= What needs to be done =
Each line starting at the one that contains "The image size is (560, 394)." and ending at the one that contains "Select the Jointures tab" must be returned exactly, and the rest of the listing is left out.

*** Supplied information ***

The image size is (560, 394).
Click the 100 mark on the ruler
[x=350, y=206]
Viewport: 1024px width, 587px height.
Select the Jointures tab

*** End of Supplied information ***
*** Supplied information ***

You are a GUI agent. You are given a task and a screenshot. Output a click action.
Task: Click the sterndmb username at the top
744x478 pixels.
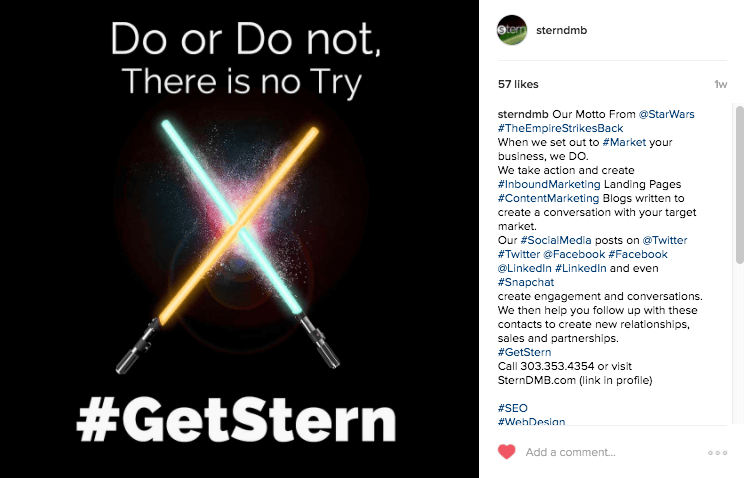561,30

*** End of Supplied information ***
*** Supplied information ***

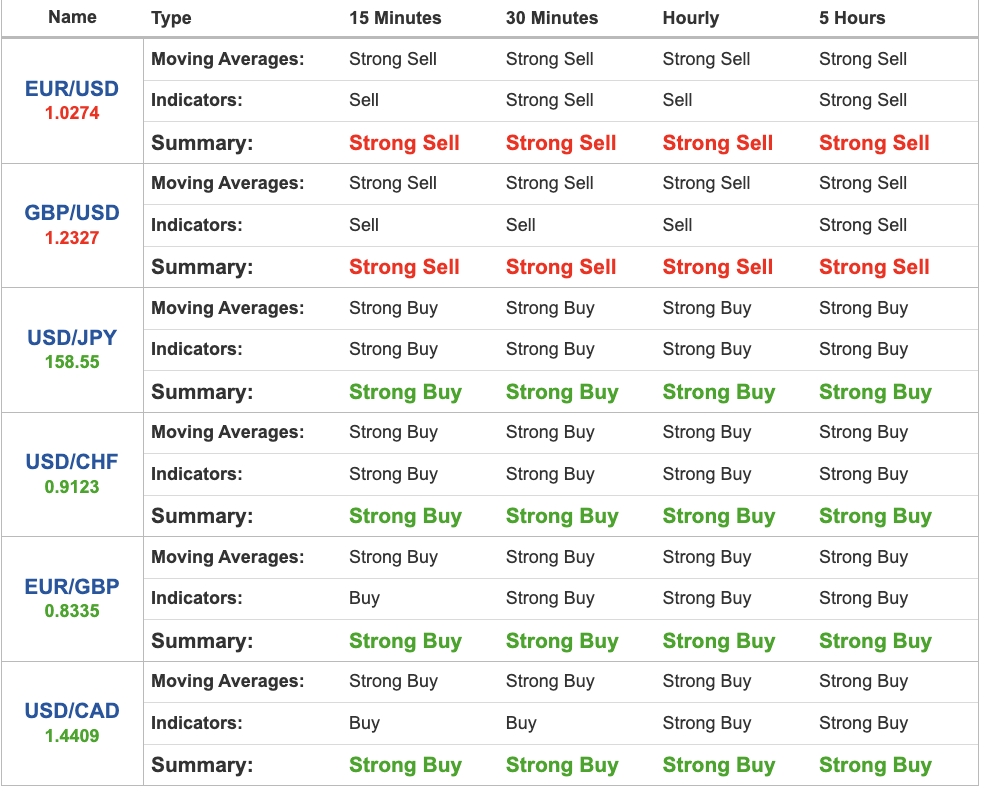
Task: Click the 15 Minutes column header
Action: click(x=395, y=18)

*** End of Supplied information ***

= Problem solution =
The image size is (560, 394).
Click the 100 mark on the ruler
[x=350, y=206]
Viewport: 1024px width, 587px height.
Select the Jointures tab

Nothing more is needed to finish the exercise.